You might have noticed I haven’t written as much lately as I had done in the past. It’s not for lack of things to say, but purely not knowing how to say it. You see, since I started my Electroconvulsive Therapy I’ve lost my a lot of my perspicacity. I try reaching for words during a conversation, and I just can’t find them anymore. I’ve never had that problem before. I’ve always been particularly verbose and speaking to people has never been an issue until now. Now during a conversation, I blank completely. I just can’t find the right words and I’m stuck completely. It’s making me feel like a complete idiot. I feel so embarrassed when I can’t articulate what I want to say. I find myself having to describe things so the person I’m speaking to can offer up the right word for me. To give you an example, I went away with my mum last week. I was trying to ask her where her beauty case was so I could borrow it, but I found myself stuck for the words of what I wanted to borrow. I kept having to use my hands to show the size and shape of the beauty case, and describing it as “you know, that thing that opens and closes that you put your stuff in? The one you’ve had forever? You put your make up in it?” Thankfully she knew what I was talking about but I felt so stupid not being able to articulate what it was I wanted.  During the week I was speaking to my cousin and I swear I used the phrase “That’s cute” 20 or more times, because I just couldn’t find the right words to express what I wanted to say. It’s the same when I try to write. Thankfully, writing affords me some time to strain my brain for the word I want to use. Additionally, I can use a thesaurus which I’ve found helpful, but it makes me so upset that I need to resort to that. I truly feel like I’ve lost IQ points. I’ve been told that my memory should return over time, but in the meantime, it’s making me feel incredibly stupid. Personally, I don’t think the outcome of the ECT was worth the memories I’ve sacrificed and the loss of verbosity and the embarrassment and concern it’s caused me.
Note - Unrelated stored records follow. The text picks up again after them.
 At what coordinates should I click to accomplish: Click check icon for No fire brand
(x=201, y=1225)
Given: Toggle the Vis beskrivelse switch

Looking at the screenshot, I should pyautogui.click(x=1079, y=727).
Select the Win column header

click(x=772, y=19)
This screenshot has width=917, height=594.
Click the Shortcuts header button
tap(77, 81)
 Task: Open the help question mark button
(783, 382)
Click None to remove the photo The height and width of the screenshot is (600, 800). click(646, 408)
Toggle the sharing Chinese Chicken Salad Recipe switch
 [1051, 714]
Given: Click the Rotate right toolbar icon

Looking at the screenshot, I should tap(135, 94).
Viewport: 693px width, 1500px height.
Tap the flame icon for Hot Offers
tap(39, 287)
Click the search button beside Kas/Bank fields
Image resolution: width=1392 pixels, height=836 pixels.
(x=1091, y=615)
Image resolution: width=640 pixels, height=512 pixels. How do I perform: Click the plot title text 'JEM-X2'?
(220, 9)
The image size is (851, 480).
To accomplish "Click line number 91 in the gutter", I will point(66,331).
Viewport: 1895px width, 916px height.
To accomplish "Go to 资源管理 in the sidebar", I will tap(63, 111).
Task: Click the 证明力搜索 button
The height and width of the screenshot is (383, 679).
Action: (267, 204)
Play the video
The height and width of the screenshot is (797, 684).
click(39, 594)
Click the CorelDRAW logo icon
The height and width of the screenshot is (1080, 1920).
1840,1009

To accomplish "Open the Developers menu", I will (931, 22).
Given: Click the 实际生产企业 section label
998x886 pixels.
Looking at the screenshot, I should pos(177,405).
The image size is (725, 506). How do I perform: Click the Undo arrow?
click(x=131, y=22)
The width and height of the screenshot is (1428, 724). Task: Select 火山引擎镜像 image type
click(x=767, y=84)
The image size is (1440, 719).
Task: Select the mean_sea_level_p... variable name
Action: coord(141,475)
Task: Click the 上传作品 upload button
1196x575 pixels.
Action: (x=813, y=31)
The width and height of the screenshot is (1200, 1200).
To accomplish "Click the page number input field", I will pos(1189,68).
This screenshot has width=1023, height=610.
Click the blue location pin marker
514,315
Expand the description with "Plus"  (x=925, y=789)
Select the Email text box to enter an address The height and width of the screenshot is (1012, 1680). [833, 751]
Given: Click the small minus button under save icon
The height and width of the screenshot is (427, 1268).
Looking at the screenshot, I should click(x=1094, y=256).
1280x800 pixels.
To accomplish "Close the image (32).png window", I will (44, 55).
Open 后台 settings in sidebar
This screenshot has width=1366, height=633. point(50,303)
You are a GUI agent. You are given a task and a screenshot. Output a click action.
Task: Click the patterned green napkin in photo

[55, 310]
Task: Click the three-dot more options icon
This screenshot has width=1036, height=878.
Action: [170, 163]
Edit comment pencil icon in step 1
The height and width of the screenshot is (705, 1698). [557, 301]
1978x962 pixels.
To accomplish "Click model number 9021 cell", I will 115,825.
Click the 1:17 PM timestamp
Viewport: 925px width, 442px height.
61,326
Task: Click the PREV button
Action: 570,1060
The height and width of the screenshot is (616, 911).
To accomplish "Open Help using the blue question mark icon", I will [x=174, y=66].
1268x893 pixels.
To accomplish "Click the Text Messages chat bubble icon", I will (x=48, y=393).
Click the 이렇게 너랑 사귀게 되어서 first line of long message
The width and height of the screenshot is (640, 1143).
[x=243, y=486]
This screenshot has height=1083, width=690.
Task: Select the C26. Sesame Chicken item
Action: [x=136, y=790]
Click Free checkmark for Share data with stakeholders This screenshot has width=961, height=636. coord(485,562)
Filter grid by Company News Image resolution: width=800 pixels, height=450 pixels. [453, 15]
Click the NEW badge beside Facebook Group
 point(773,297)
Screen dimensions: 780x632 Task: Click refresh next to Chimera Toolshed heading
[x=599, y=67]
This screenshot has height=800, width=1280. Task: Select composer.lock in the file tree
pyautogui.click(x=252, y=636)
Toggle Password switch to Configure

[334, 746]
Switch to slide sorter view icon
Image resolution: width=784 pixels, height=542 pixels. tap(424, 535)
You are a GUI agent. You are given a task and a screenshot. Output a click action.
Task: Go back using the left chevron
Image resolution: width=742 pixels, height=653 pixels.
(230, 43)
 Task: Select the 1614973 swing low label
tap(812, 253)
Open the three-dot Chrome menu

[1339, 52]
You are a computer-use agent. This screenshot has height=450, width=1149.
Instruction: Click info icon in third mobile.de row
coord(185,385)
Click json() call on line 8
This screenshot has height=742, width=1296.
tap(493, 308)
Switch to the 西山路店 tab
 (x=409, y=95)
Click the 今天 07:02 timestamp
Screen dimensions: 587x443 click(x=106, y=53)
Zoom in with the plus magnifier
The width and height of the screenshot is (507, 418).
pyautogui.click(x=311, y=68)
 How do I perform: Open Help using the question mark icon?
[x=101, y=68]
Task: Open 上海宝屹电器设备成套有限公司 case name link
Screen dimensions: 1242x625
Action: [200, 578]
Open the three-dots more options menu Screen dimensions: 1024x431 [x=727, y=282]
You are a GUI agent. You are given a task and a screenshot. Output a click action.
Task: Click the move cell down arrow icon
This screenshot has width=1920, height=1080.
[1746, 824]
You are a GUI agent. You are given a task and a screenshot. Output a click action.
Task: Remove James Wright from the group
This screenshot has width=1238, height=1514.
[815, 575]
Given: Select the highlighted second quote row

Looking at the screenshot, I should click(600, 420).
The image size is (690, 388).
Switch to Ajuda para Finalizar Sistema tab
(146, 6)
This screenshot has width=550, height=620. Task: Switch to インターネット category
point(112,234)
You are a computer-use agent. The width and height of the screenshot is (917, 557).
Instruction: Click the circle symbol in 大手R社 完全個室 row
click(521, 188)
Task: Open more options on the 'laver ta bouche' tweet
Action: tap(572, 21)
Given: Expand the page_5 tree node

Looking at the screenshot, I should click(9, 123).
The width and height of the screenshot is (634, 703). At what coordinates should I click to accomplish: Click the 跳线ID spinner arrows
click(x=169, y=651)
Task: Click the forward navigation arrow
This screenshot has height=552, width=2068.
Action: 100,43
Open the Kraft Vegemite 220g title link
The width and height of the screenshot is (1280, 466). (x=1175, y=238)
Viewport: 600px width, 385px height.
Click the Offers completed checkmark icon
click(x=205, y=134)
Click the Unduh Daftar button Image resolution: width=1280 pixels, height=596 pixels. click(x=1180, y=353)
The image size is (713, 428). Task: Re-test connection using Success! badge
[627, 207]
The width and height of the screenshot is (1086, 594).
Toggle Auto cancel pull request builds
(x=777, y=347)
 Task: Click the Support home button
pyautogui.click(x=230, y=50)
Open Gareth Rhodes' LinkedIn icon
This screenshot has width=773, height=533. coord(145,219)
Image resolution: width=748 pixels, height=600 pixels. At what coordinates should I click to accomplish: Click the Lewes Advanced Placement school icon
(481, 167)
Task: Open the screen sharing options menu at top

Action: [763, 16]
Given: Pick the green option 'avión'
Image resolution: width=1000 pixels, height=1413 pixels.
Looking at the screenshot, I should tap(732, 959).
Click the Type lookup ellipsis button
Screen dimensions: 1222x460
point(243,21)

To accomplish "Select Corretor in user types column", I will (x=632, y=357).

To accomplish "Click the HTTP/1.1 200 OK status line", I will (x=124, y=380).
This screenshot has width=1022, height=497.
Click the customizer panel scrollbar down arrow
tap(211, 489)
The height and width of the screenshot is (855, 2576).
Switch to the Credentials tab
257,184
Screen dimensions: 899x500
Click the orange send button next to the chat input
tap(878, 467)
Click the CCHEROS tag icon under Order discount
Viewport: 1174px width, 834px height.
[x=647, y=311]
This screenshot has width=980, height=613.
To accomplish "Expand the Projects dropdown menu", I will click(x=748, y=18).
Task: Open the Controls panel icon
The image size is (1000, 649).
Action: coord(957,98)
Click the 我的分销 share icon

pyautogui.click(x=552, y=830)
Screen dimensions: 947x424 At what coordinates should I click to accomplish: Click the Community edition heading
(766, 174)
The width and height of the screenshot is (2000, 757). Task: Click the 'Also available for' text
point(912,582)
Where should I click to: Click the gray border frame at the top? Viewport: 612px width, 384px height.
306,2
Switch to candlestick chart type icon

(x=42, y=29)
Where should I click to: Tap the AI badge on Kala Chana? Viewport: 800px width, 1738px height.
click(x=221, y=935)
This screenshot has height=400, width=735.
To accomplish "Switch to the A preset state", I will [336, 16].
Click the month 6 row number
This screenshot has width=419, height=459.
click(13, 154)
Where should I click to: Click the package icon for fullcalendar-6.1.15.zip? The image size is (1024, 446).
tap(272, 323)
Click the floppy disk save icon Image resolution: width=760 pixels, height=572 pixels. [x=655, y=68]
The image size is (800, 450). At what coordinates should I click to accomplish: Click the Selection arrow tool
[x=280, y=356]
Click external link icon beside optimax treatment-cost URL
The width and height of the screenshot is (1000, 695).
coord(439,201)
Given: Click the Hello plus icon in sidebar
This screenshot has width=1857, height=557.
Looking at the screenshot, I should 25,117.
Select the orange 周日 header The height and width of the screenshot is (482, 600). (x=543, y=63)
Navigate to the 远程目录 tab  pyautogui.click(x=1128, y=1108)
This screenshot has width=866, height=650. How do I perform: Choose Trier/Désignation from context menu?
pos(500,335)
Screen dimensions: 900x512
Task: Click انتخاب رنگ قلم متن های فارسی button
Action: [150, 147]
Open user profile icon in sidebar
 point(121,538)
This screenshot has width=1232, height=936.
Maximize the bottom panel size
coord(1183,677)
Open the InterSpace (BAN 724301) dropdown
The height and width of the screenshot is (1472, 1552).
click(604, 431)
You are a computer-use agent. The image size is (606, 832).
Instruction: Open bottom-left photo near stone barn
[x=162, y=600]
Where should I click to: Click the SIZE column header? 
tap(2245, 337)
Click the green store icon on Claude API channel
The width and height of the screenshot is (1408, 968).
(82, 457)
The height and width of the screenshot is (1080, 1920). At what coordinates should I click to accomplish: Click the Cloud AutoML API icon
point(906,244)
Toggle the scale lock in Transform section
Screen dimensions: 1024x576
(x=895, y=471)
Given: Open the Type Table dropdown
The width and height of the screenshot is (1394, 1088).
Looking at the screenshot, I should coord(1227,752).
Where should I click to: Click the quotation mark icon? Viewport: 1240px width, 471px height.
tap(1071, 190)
My hands are, also, so incredibly shaky. I think it’s the medications I’m on that’s causing me to shake so bad. Sometimes it gets so out of control I can barely use my computer mouse because I literally can’t control it. I went and had my nails done last week and I had to repeatedly apologize to the woman doing them because I couldn’t keep still. There are times it gets so bad that I fling things out of my hand accidentally.  I’m going to talk to my Shrink about it when I see him next week. Perhaps he can review my medication or give me something to help it.

If you have any suggestions on how to fix either problem, I’d be glad to hear them.